Image: Vladimir Lenin plays chess with Alexander Bogdanov during a visit to Maxim Gorky, Capri, Italy, 1908.
The March issue of e-flux journal features an extended excerpt from McKenzie Wark’s new book Molecular Red: Theory for the Anthropocene, forthcoming from Verso in April. In the excerpt, Wark discusses the little known Soviet philosopher Alexander Bogdanov, who was an acolyte of Marx but also tried to think beyond him. Wark argues that Bogdanov’s work is especially relevant to our own age of nascent class struggle, crumbling democracy, and environmental crisis:
In his book The Philosophy of Living Experience Bogdanov is not really trying to write philosophy so much as to hack it, to repurpose it for something other than the making of more philosophy. Philosophy is no longer an end in itself, but a kind of raw material for the design and organizing, not quite of what Foucault called discourses of power/knowledge, but more of practices of laboring/knowing. The projected audience for this writing is not philosophers so much as the organic intellectuals of the working class, exactly the kind of people Bogdanov’s activities as an educator-activist had always addressed. Having clearly read his Nietzsche, Bogdanov’s decision is that if one is to philosophize with a hammer, then this is best done, not with professional philosophers, but with professional hammerers.
Science, philosophy, and everyday experience ought to converge as the proletariat grows. Bogdanov: “When a powerful class, to which history has entrusted new, grandiose tasks, steps into the arena of history, then a new philosophy also inevitably emerges.” Marx’s work is a step in this direction, but only a step. Proletarian class experience calls for the integration of forms of specialized knowledge, just as it integrates tasks in the labor process. More and more of life can then be subject to scientific scrutiny. The task of today’s thought is to integrate the knowledge of sciences and social sciences that expresses the whole of the experience of the progressive class forces of the moment.
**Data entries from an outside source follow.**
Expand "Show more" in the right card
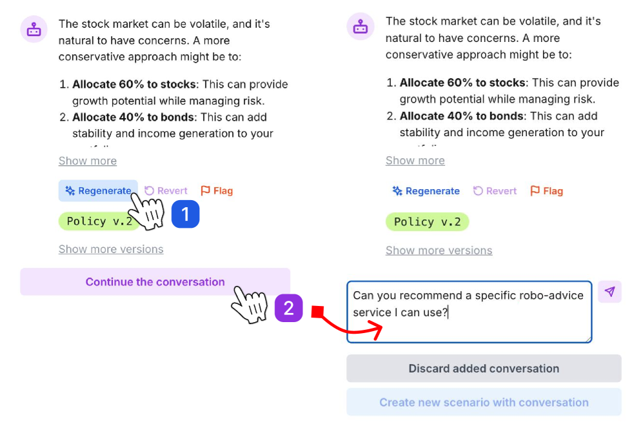 coord(415,160)
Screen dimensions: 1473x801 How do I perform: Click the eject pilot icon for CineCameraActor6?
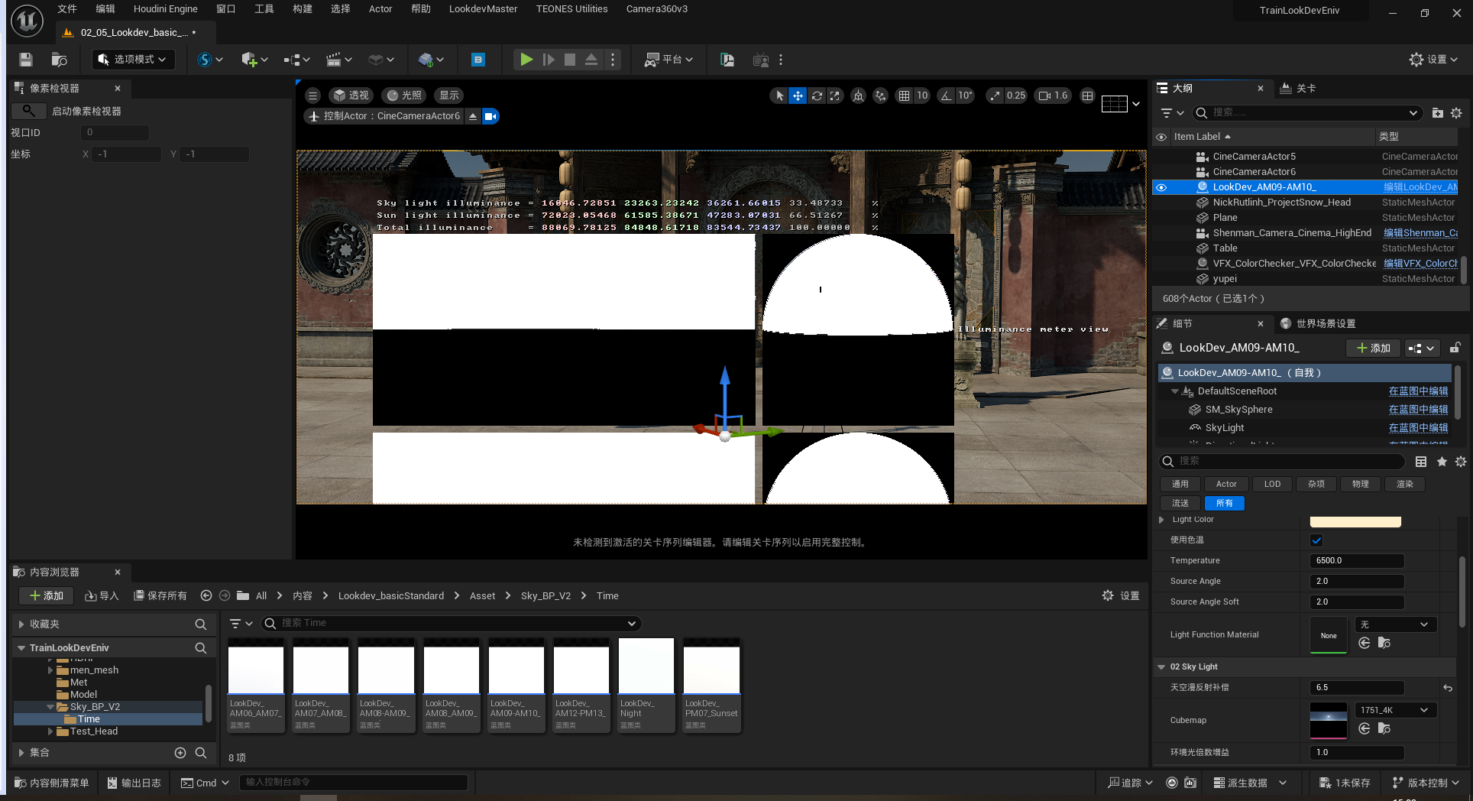(473, 116)
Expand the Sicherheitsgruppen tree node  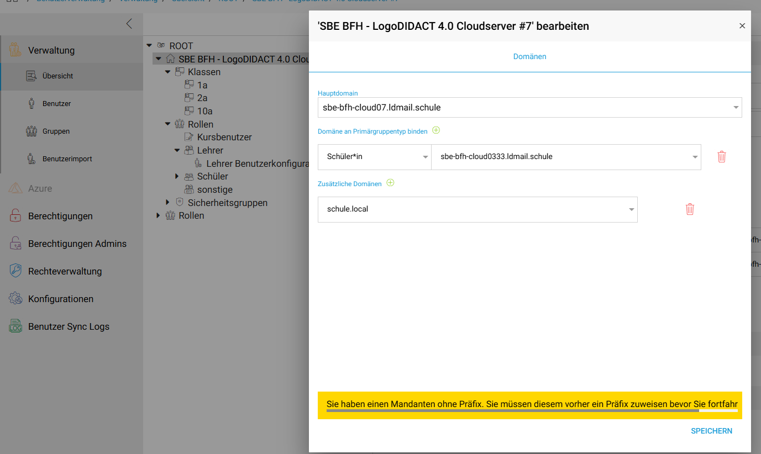coord(167,203)
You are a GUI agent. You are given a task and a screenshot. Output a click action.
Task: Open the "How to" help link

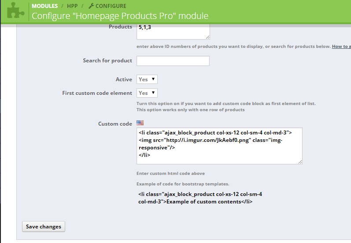pos(341,47)
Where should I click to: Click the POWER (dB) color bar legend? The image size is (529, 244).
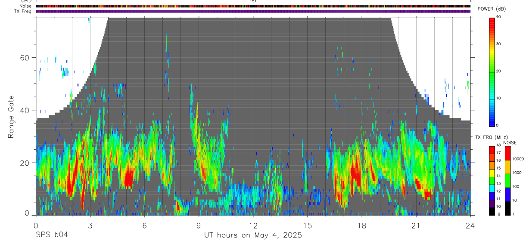[x=492, y=71]
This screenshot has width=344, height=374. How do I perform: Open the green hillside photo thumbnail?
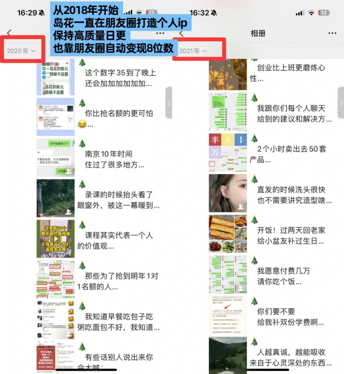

Bogdanov: “The philosophy of a class is the highest form of its collective consciousness.” As such, bourgeois philosophy has served the bourgeoisie well, but the role of philosophy in class struggle is not understood by that class. It wanted to universalize its own experience. But philosophies cannot be universal. They are situated. The philosophy of one class will not make sense to a class with a different experience of its actions in the world. Just as the bourgeoisie sponsored a revolution in thought that corresponds to its new forms of social practice, so too organized labor must reorganize thought as well as practice.